Enemy di Denis Villeneuve Il cinema e il suo doppio

Ogni volta che guardo film tratti da libri mi viene in mente una risposta plausibile alla domanda “A che serve la letteratura oggi?”, ah, sì, a ispirare storie inquietanti al cinema.  In realtà mi viene da pensare che il cinema sarebbe molto più povero senza la letteratura e senza una fonte di ispirazione narrativa. Lo sapevano bene Truffaut, Godard & Co. e pure Rivette (il cui Storia di Marie e Julien deve moltissimo ai fantasmi letterari che ispirano i due protagonisti per non parlare di Robbe-Grillet e Alain Resnais che con L’année dernière a Marienbad ci hanno offerto la versione del rapporto tra memoria, cinema, letteratura come mai prima) e lo sanno pure tanti scrittori che al cinema guardano come a una possibilità di estensione narrativa, un completamento che può fornire un’interpretazione ulteriore delle parole che hanno usato per costruire il loro intreccio. In fin dei conti il cinema riesce a creare ancora più confusione e a moltiplicare le possibilità interpretative quando rinuncia alle parole e lavora sulle immagini.

| DATI MOSTRATI |
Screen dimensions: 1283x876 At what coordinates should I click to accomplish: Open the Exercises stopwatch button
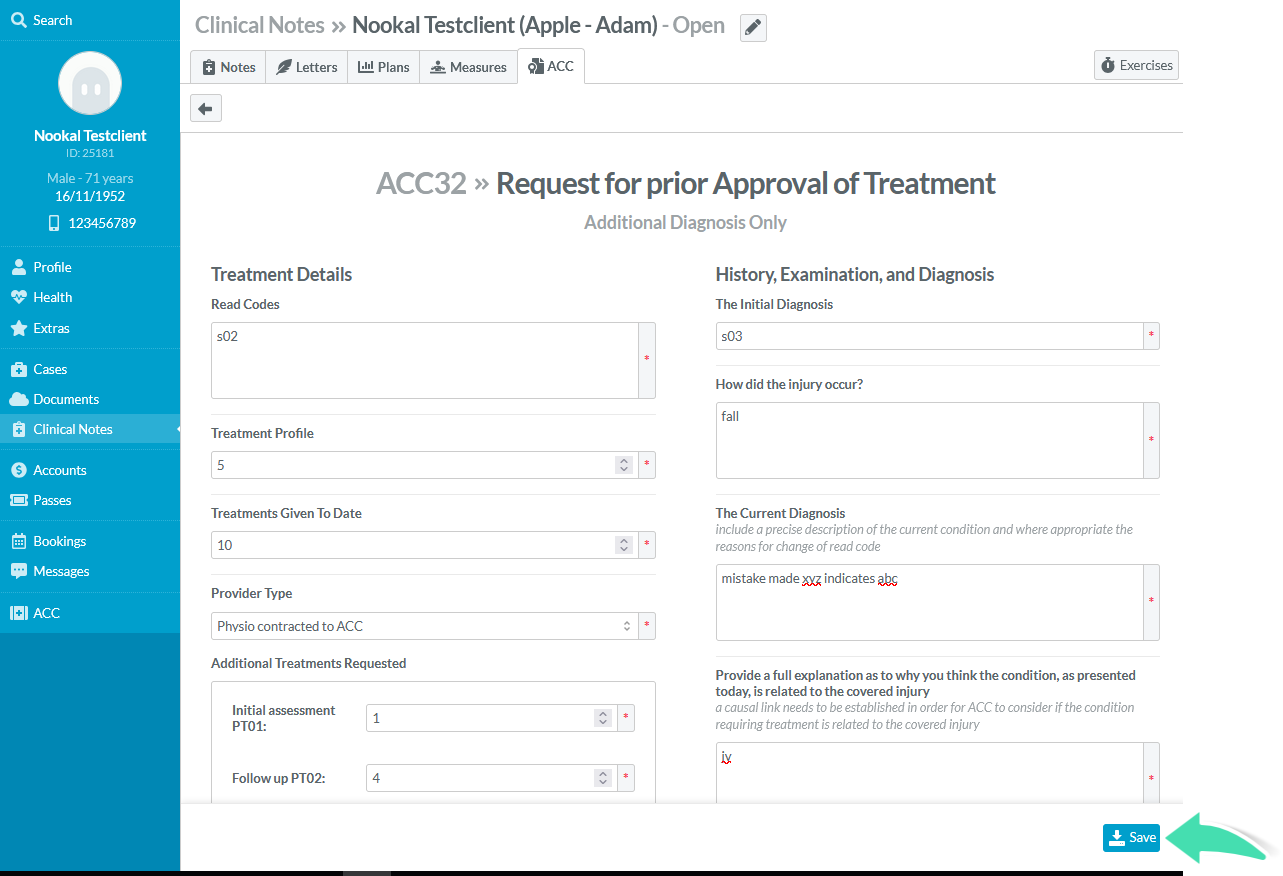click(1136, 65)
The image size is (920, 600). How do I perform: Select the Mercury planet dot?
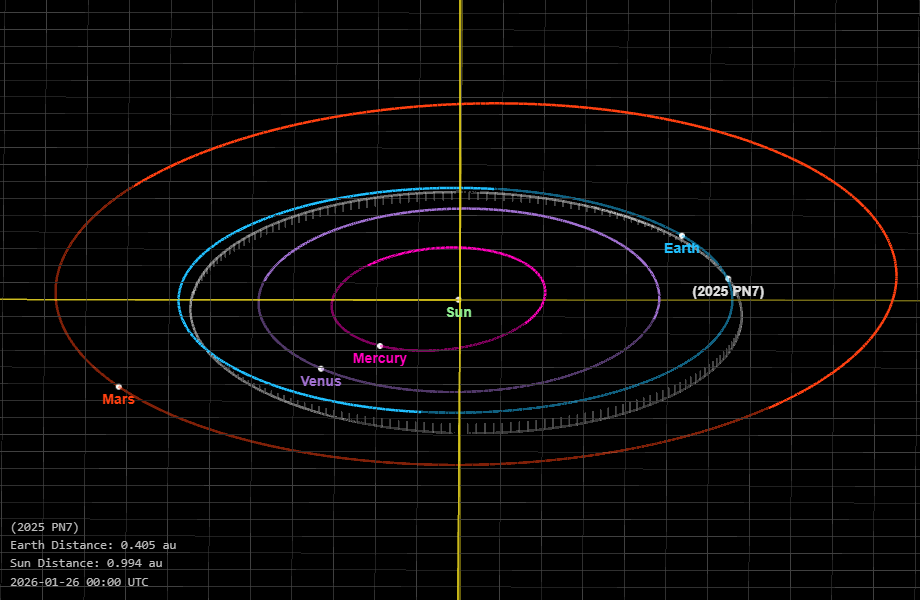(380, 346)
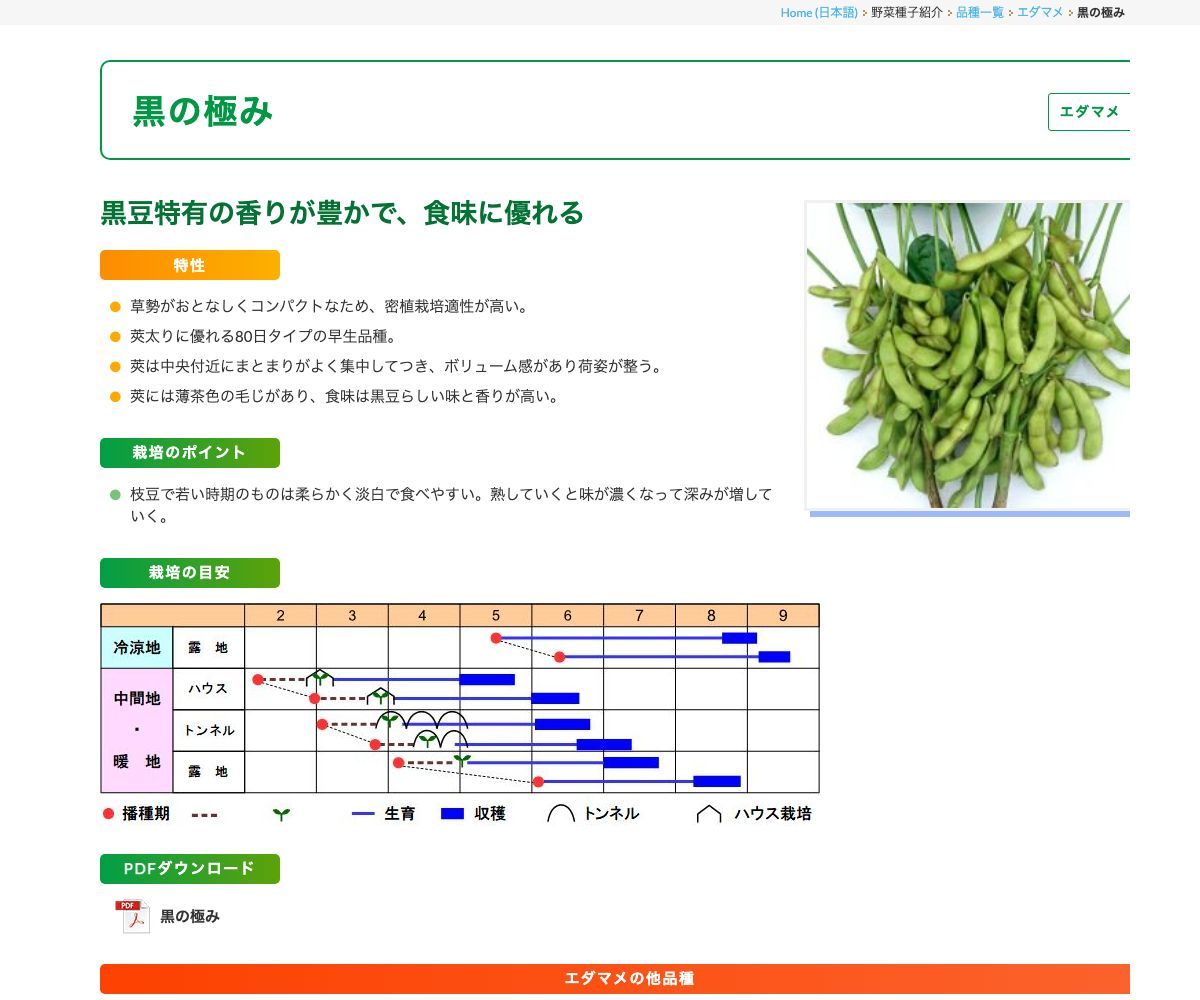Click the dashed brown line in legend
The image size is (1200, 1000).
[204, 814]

| COMPITI DA SVOLGERE |
[1] Riduci a un elenco puntato il paragrafo del brano estratto che comincia con «Ogni volta che guardo film», conservandone i fatti principali.
[2] Nel brano estratto, con quale film Robbe-Grillet e Alain Resnais hanno offerto la loro versione del rapporto tra memoria, cinema e letteratura?

| RISPOSTE PER COMPITO |
[1]
- Guardando film tratti da libri, a chi scrive viene in mente che oggi la letteratura serva a ispirare storie inquietanti al cinema.
- Il cinema sarebbe molto più povero senza la letteratura e senza una fonte di ispirazione narrativa.
- Lo sapevano Truffaut, Godard e anche Rivette. Il suo Storia di Marie e Julien deve moltissimo ai fantasmi letterari che ispirano i due protagonisti.
- Con L'année dernière a Marienbad, Robbe-Grillet e Alain Resnais hanno offerto una versione mai vista prima del rapporto tra memoria, cinema e letteratura.
- Molti scrittori guardano al cinema come a un'estensione narrativa. Per loro può dare un'interpretazione ulteriore delle parole con cui hanno costruito l'intreccio.
- Il cinema crea ancora più confusione e moltiplica le interpretazioni quando rinuncia alle parole e lavora sulle immagini.

[2] L'année dernière a Marienbad.